Required work:
Please give the material from its first line up to and including the line with "Click the wifi" as a Markdown table with two columns, Row and Line, leaving out any blank lines.

· · ·

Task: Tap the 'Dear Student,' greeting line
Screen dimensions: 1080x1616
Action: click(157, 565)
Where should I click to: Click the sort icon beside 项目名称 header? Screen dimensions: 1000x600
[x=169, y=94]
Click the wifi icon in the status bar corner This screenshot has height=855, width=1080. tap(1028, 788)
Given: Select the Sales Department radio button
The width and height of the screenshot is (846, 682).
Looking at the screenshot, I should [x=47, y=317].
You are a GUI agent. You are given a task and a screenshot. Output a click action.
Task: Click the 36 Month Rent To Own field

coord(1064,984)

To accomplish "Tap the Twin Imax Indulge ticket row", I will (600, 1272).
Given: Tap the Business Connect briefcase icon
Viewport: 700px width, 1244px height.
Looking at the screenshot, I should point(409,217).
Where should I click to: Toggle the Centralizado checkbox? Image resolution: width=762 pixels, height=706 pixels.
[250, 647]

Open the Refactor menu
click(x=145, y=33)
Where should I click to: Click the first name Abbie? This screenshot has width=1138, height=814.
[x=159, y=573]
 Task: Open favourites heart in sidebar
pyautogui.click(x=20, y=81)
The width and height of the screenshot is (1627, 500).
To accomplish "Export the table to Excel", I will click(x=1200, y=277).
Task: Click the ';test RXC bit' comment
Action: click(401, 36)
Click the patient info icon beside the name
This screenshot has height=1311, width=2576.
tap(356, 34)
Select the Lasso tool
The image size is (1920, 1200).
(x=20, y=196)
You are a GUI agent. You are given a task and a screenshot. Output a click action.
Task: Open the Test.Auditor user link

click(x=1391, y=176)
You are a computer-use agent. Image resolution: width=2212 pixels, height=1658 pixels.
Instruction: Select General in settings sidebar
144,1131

· · ·

Complete answer:
| Row | Line |
|---|---|
| 1 | Task: Tap the 'Dear Student,' greeting line |
| 2 | Screen dimensions: 1080x1616 |
| 3 | Action: click(157, 565) |
| 4 | Where should I click to: Click the sort icon beside 项目名称 header? Screen dimensions: 1000x600 |
| 5 | [x=169, y=94] |
| 6 | Click the wifi icon in the status bar corner This screenshot has height=855, width=1080. tap(1028, 788) |